While we are incredibly grateful for the dedication of our law enforcement to the issue of sex trafficking during large events like the Super Bowl, we want to bring attention to the other 364 days of the year in which people (especially women and children) are, without the spotlight of national news media, trafficked in seemingly “normal” neighborhoods across the United States.
- The commercial sex market grows modestly during Super Bowls, but also grows during other large-scale events, according to Lauren Martin, a trafficking expert at the University of Minnesota.
- The International Labor Organization estimates that there are 40.3 million victims of human trafficking globally, with hundreds of thousands in the United States.
- More than 49,000 total cases of human trafficking have been reported.
- The Global Alliance Against Traffic in Women (GAATW) is one of the most outspoken critics of Super Bowl-trafficking media intensity, calling it damaging because it portrays sex trafficking as an isolated problem and not the complex issue that it really is.

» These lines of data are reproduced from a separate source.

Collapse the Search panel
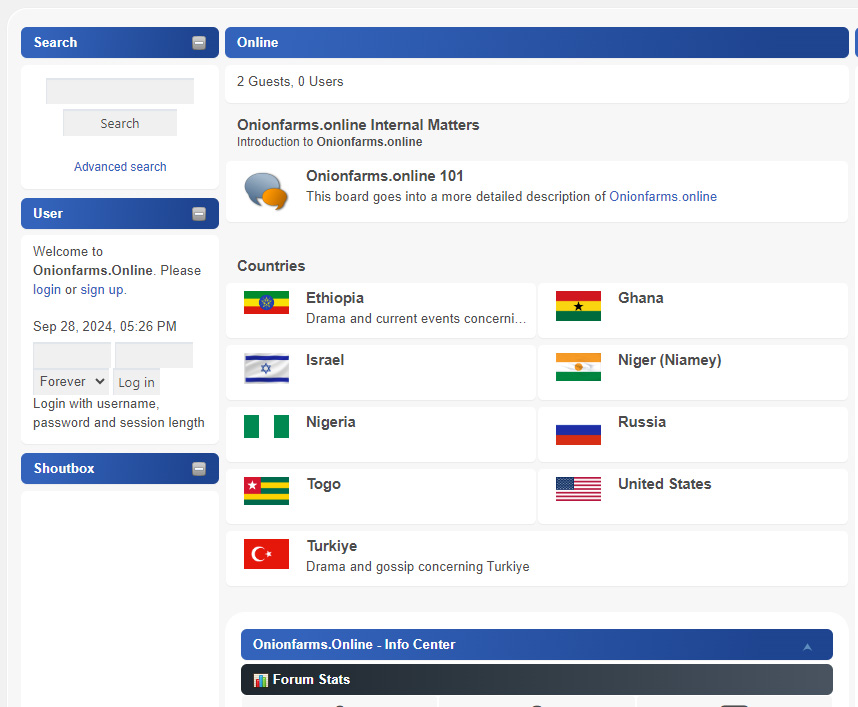point(199,43)
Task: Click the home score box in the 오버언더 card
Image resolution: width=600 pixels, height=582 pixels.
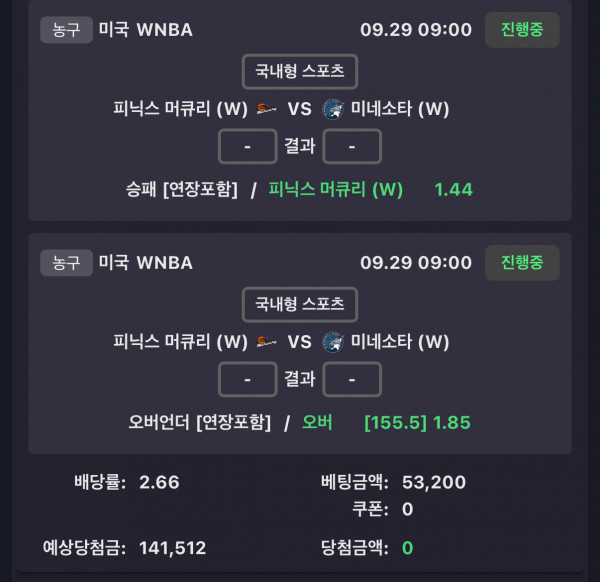Action: [247, 379]
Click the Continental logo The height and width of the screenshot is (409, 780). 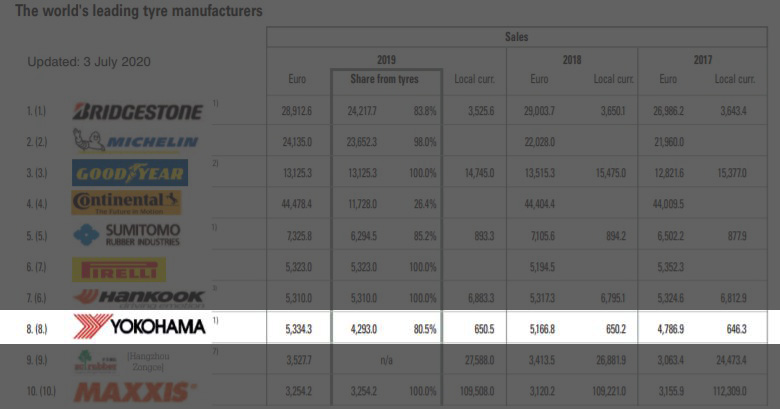click(x=126, y=203)
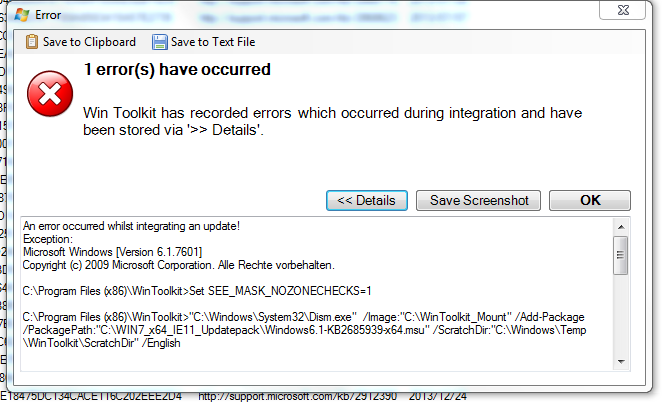The image size is (670, 407).
Task: Click the scrollbar thumb in the details log
Action: (620, 255)
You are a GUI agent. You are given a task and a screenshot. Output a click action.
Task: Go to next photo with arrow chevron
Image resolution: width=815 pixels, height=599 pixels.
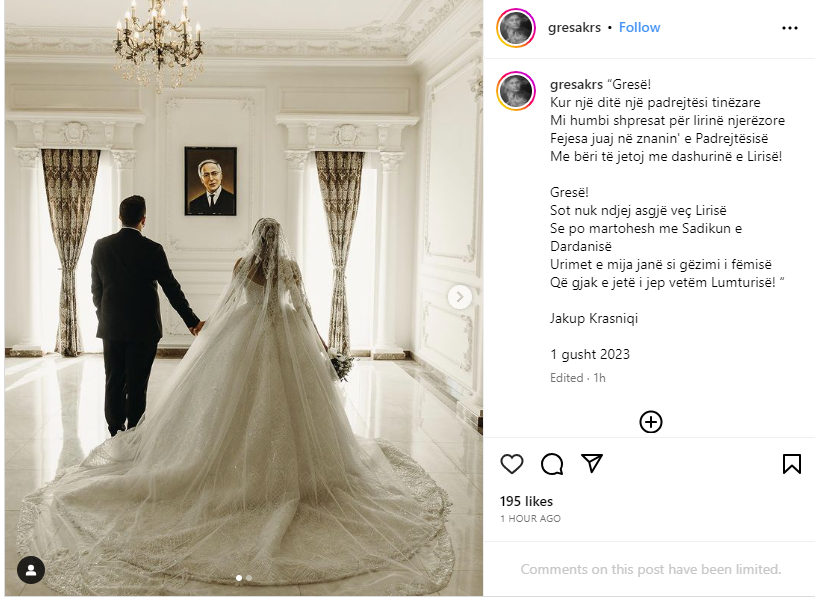[459, 297]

- Sex trafficking is just one part of the larger problem of human trafficking.
- According to the National Human Trafficking Hotline, victims have been identified in all 50 states, and in Washington, D.C. While some victims are hidden in brothels and factories, there are many instances in which victims live and work in plain view.

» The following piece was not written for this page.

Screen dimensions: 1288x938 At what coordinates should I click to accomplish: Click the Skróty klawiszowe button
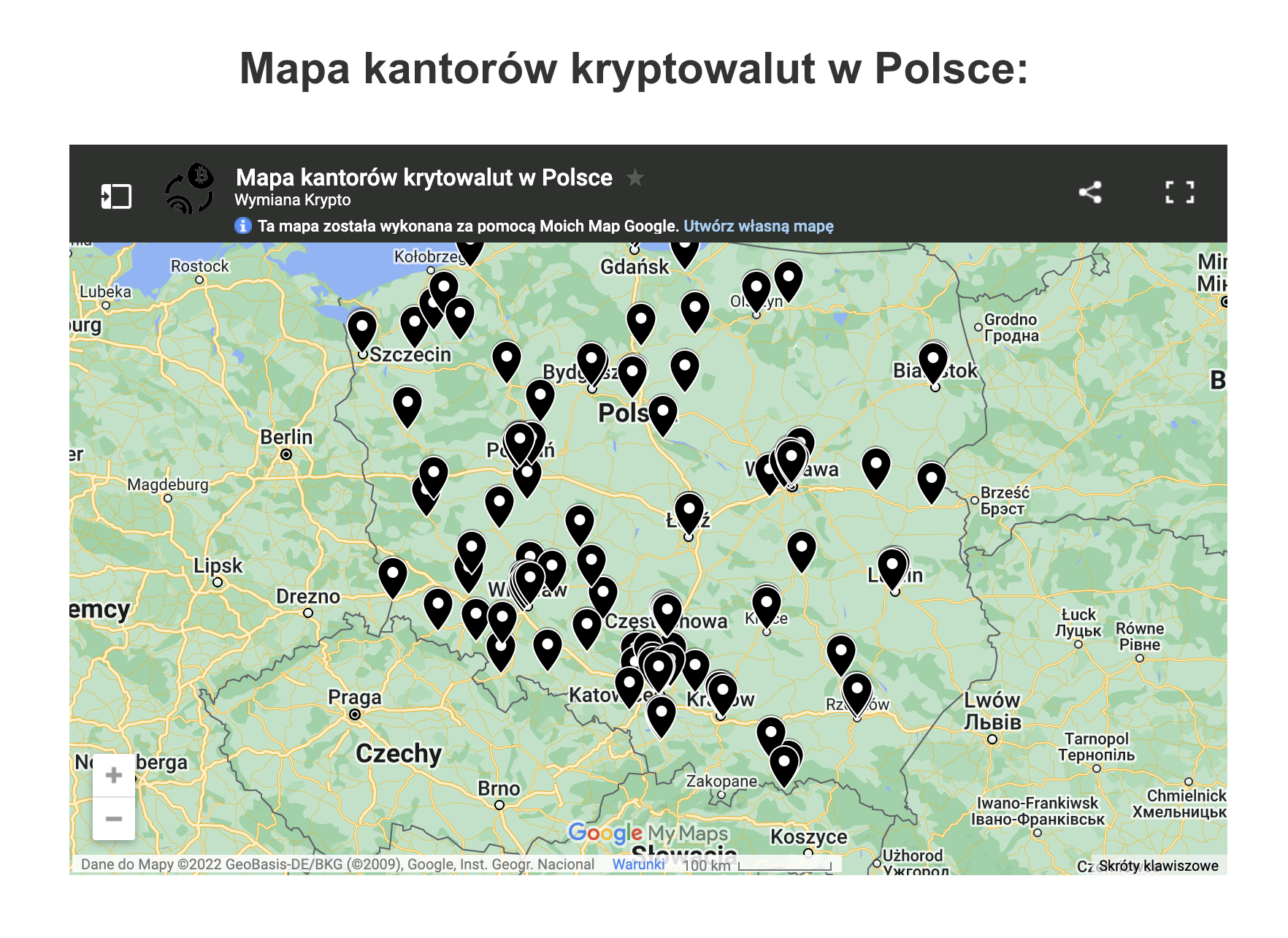tap(1158, 866)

- The widespread lack of awareness and understanding of what trafficking actually looks like means that even when victims interact with the public, they are rarely “spotted.”
- Sex trafficking is just beginning to get the attention of our elected officials, our law enforcement agencies, and our media.
- Recent comments by President Trump stating that trafficked women are bound with duct tape and arrive illegally through our southern border are harmful because these comments, like the Super Bowl hype, paint a caricature of trafficking that makes it harder for the public to recognize the issue’s prevalence in everyday life.
Sadly, trafficking is a 24/7/365 problem.
We support all efforts to stop the spread of trafficking, to help survivors, and to punish the businesses that are complicit in the cycle of trafficking.
We just won’t limit our support to one day a year.
If you think that you may have witnessed anything that even vaguely seemed like trafficking, please report it immediately to the National Human Trafficking Hotline.